» SUPPLIED TEXT:
Memorial day thought: what does American society come back from — or come back to — after coronavirus?

coronavirus up close
This virus doesn’t discriminate. But money helps you avoid dying so fast …

Here’s what “We’re in the same boat” means during a pandemic right now.

Answer this: if someone has been aporophobic or racist — be it blatant, passive, willfully ignorant or plain hateful — for much of their lives, how is a coronavirus pandemic going to magically make them believe “we’re in this together” or “in the same boat”?

For them, banging on pots and pans out of windows each night while they wait for some low-paid immigrant to deliver dinner will never become their exorcism.

In some instances, I’m beginning to believe the pots-and-pans celebration ritual has become a ritualistic affirmation of their privilege.

But … I’m open to having my mind changed.

I need to change some details of the following true story to protect the innocent: a wealthy Brooklyn couple furloughed their nanny because of New York State’s pandemic shelter-in-place orders. The wife later calls the nanny back to work for an urgent and unique assignment — to sit with the wife’s bedbound mother-in-law who resides in a nursery home, a known nest of COVID-19 deaths.

Doesn’t seem like the same boat to me.

For the record, my friend refused the death assignment.

I also don’t see how enticing Instacart delivery staff with $50 tips to complete a grocery order, only to reduce the tip to ZERO at the last minute, reflects a same-boat mentality.

And with respectful apologies to Reverend Al Sharpton and Peggy Noonan, this pandemic livescape doesn’t even look like separate boats.

I see one boat with an expectation that satellites of people will find ways to float in order to serve it — regardless of the water’s anger.

Homeless New Yorkers have adjusted to pandemic reality by positioning themselves for cash donations in front of every neighborhood store deemed by government officials to be sufficiently essential to remain open for business. The real-time struggle by the most unfortunate of New Yorkers to live has become social media content — or at least smartphone fodder — for Tribeca residents, who are killing time after acquiring even more toilet paper and bleach than they could possibly use during the next three years.

» EXCERPTED DATA:

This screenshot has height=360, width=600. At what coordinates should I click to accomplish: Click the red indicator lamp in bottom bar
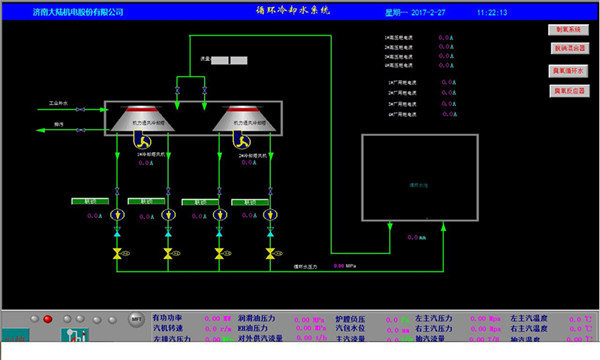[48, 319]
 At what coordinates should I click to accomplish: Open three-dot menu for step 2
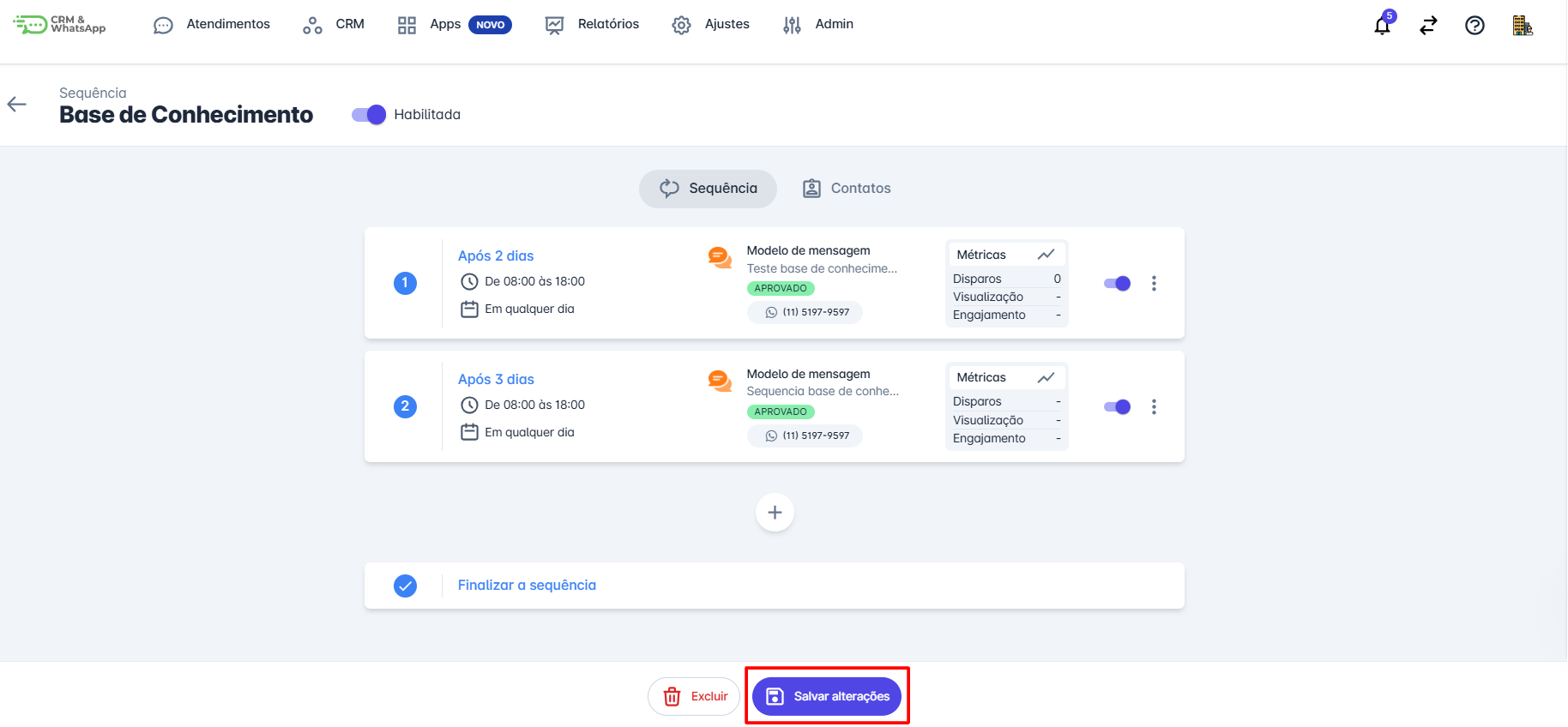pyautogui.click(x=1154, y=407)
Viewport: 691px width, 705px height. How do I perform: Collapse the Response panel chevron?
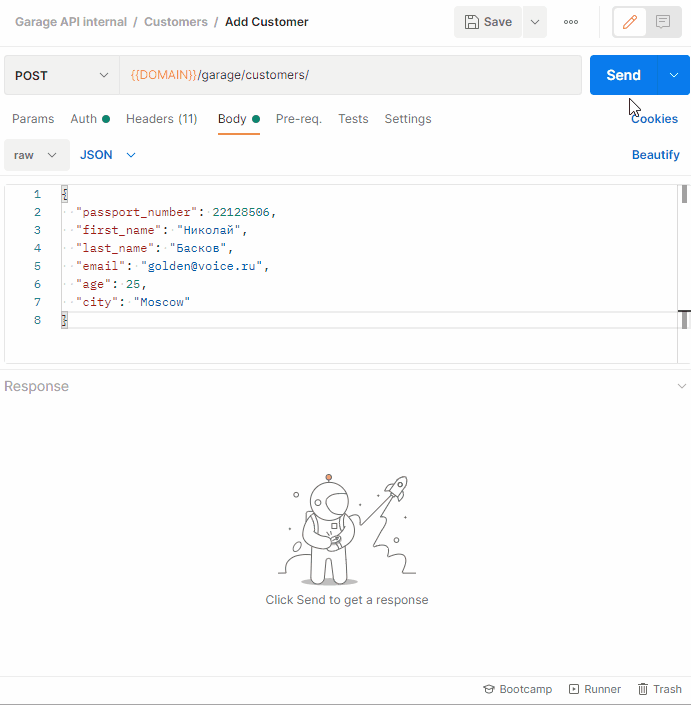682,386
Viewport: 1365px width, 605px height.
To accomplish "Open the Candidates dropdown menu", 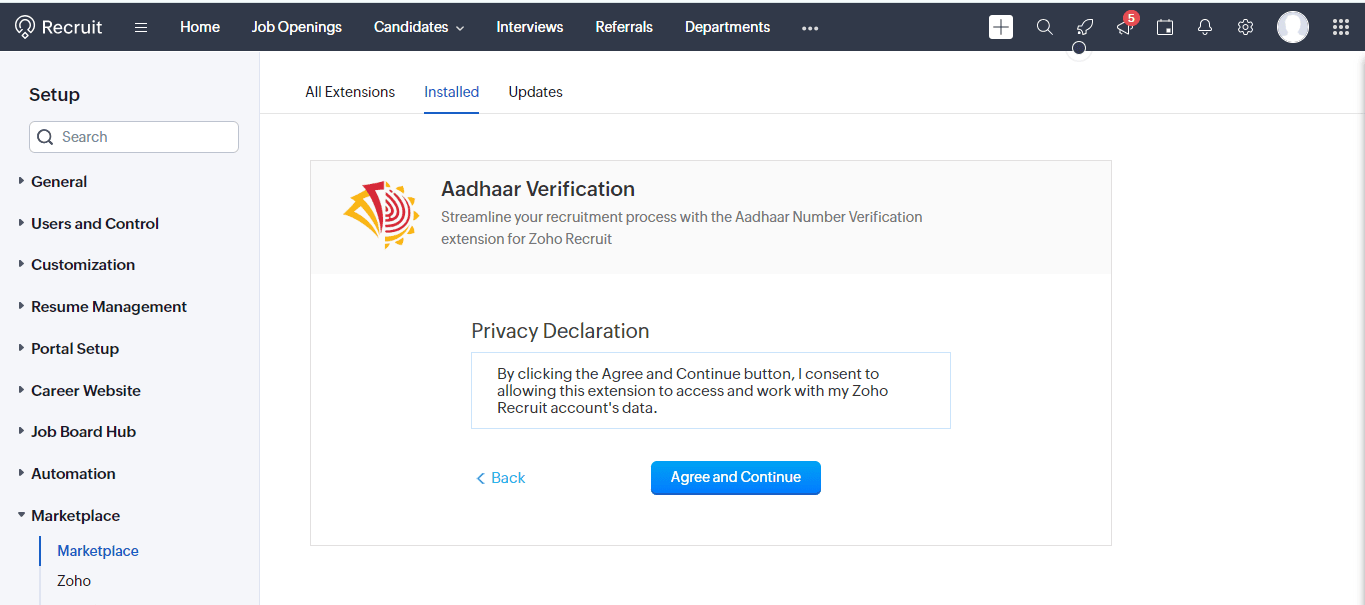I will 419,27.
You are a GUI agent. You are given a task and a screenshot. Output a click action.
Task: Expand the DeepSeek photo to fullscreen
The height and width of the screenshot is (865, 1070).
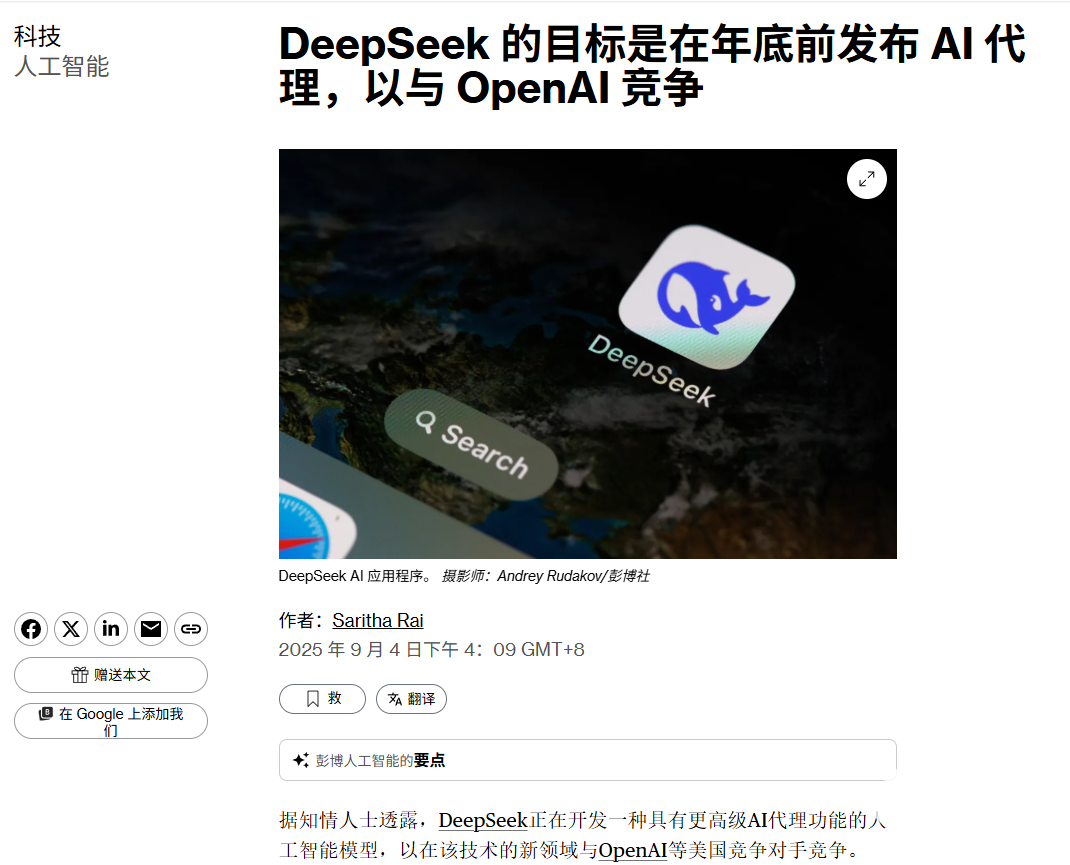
...
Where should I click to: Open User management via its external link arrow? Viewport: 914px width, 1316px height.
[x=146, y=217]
...
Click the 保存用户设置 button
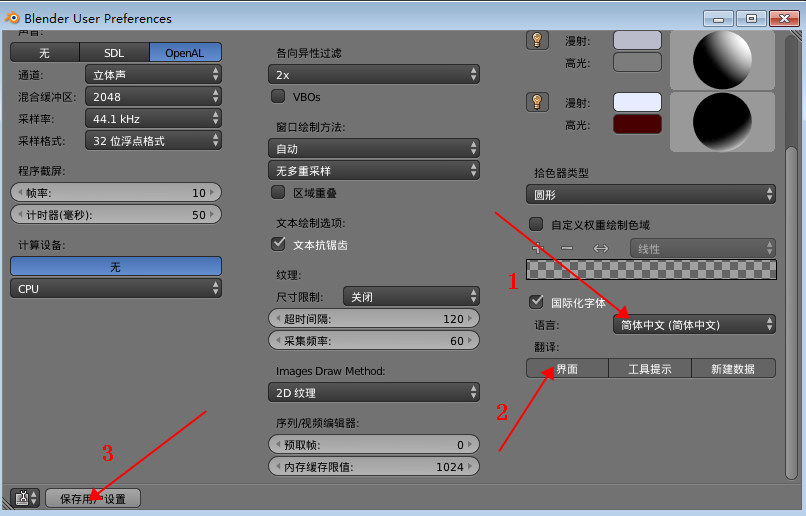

» ACTIVITIES:
a) Reproduce the passage of the essay on the pandemic and "the same boat" starting with "Answer this: if" and going on through "become their exorcism.".
b) Carry on with the essay on the pandemic and "the same boat" from the point where it stops.

» RESULTS:
a)
Answer this: if someone has been aporophobic or racist — be it blatant, passive, willfully ignorant or plain hateful — for much of their lives, how is a coronavirus pandemic going to magically make them believe “we’re in this together” or “in the same boat”?

For them, banging on pots and pans out of windows each night while they wait for some low-paid immigrant to deliver dinner will never become their exorcism.

b)
No, shopping product minimums do not exist. Yes, stores are bowing to the bellows of the well-heeled. I’ve witnessed it.

My remark about residents taking on the role of amateur journalists for kicks assumes the locals didn’t leave town by now. 

While I took a southward walk through Midtown Manhattan a week ago,  the streets were filled with homeless and delivery workers of color — and plenty of police cars. They all outnumbered the trickle of residents making (presumably) essential store trips.

In another neighborhood, I saw a socially-distanced queue of wannabe Whole Foods shoppers that extended down the block. The long side of a city block. They complained about their inconvenienced lives just before surrendering money to one of the more expensive grocery chains in America — all while passing a man on the immediate corner asking for food or money.

I carry these thoughts into Memorial Day today, where the US government has included pandemic essential workers — living and dead — in the heroic celebrations of fallen military personnel.

Except these workers were drafted in a deadly war without proper survival training, a shortage of personal protective equipment (PPE), hand sanitizer, a national disease testing regimen, the disappearance of hazard pay with a public health war in progress, and a President with all the legal authority to change the current level of “troop” support, has instead chosen to romanticize health care personnel “running into death” as a “beautiful thing to see”.

My sight tells a different story: grateful for the workers’ sacrifice but there will be more social inequality; a prediction of even more inequality; an economic recovery that will not happen soon; an assumed sense privilege among some citizens, or a patriotic sense of duty to not wear masks and possibly infect the poor and older Americans with COVID-19 “freedom”; and a government that has effectively urged an immediate return from state- and local-sanctioned quarantine orders while accepting the risk that more vulnerable Americans will die.

Or as Nazi Germany described the more vulnerable, a “life not worthy of living.”

For people who want to see “America’s come back”, I have to ask two questions.

Come back to what? Come back from what?

My future vision still sees only one boat and many scrambling satellites …

song currently stuck in my head: “the gentle rain” – george benson

One thought on “Memorial day thought: what does American society come back from — or come back to — after coronavirus?

  1. This is good. Why don’t you do an OP-ed piece for the NY Times?